Do presidential libraries really pay off for cities?

Nova Safo May 12, 2015

Do presidential libraries really pay off for cities?

Nova Safo May 12, 2015

The waiting is over. Tuesday Morning, President Barack Obama announced the city that will be home to the next presidential library. 

And as expected, the library will be located in Chicago, President Obama’s home town. The University of Chicago, which is working with the Obama Foundation, has proposed to house the library on one of three potential sites on the city’s economically challenged South Side.

There were also bids from Honolulu and New York.

The Obama Foundation will need to raise hundreds of millions of dollars for the library — a process that will take at least a couple years.

For the winning city, a presidential library can offer mixed results, in terms of economic development.

In Chicago, Washington Park has been mentioned for months as one of the potential locations for the library. It’s an area characterized by vacant lots and empty buildings. “It’s lacking development and investment,” says Jason Horwitz, a senior consultant at the Anderson Economic Group.

In a study funded by the University of Chicago, Horwitz looked at the potential economic benefit of  building a the library at Washington Park, as well as at other nearby areas.

“There’s going to be a lot of genuinely new investment in this area, and that’s going to provide a real opportunity for others to come in and invest, as well,” Horwitz says.

The University of Chicago wants to place it  where it can have the greatest economic impact.

Horwitz says the development could create more than $200 million in economic activity from dozens of new restaurants and shops, even a hotel, to meet the demands of 800,000 library visitors a year.

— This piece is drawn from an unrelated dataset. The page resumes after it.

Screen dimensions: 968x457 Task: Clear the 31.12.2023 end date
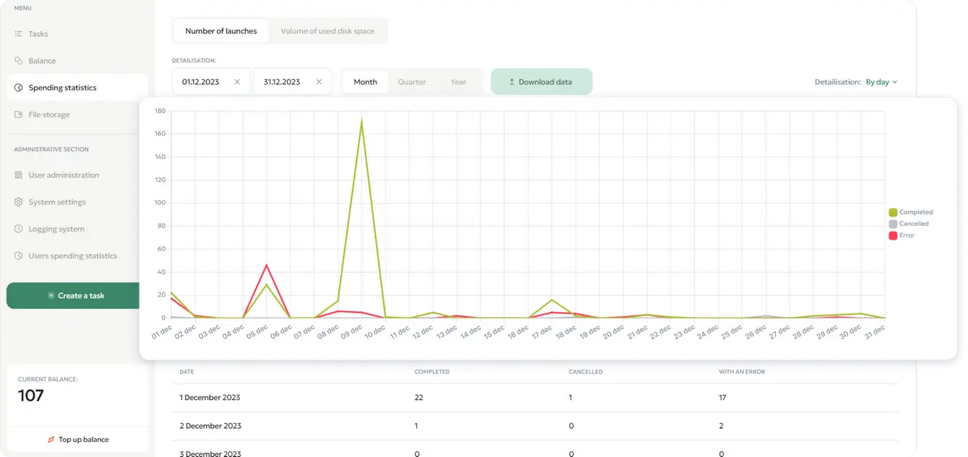click(x=319, y=82)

“It would be fantastically unprecedented for 800,000 visitors to come to a presidential library,” says Anthony Clark.

Five years ago, Clark was a senior aide in the U.S. House of Representatives, focusing on oversight of the National Archives and presidential libraries. He has since authored a book on presidential libraries, “The Last Campaign.”

“The idea that the library creates an economic boost that lasts indefinitely is just not borne out by the numbers,” says Clark. “In fact, library attendance, no matter which library … declines over time.”

Many of the 13 current presidential libraries have attendance figures in the tens of thousands, or low hundreds of thousands.

“The most-visited temporary exhibit at a presidential library in history was at the Reagan a few years ago, and it wasn’t on the wit and wisdom of the great communicator, it wasn’t on the secrets of the Cold War, it was on the treasures of the Disney vault,” says Clark.

So, the impact the libraries have on local economies is modest, he says.

Benjamin Hufbauer agrees. He is the author of  “Presidential Temples,” and teaches a course about presidential libraries at the University of Louisville.

But Hufbauer points to one big exception: the Clinton library, which was built amidst mostly abandoned warehouses in Little Rock, Arkansas.

“It sparked hundreds of millions of dollars of private investment,” says Hufbauer. “And now it’s a very successful touristy area in downtown Little Rock.”

So why was the Clinton library different?

Horwitz says it’s because the library did not have to do all the heavy lifting in redeveloping the area.

“It certainly seems that the Clinton Library served as an anchor,” says Horwitz. “When a lot of other development was occurring in this downtown area, and it was a compliment to that.”

In other words, presidential libraries can help, but they can’t transform an area all by themselves.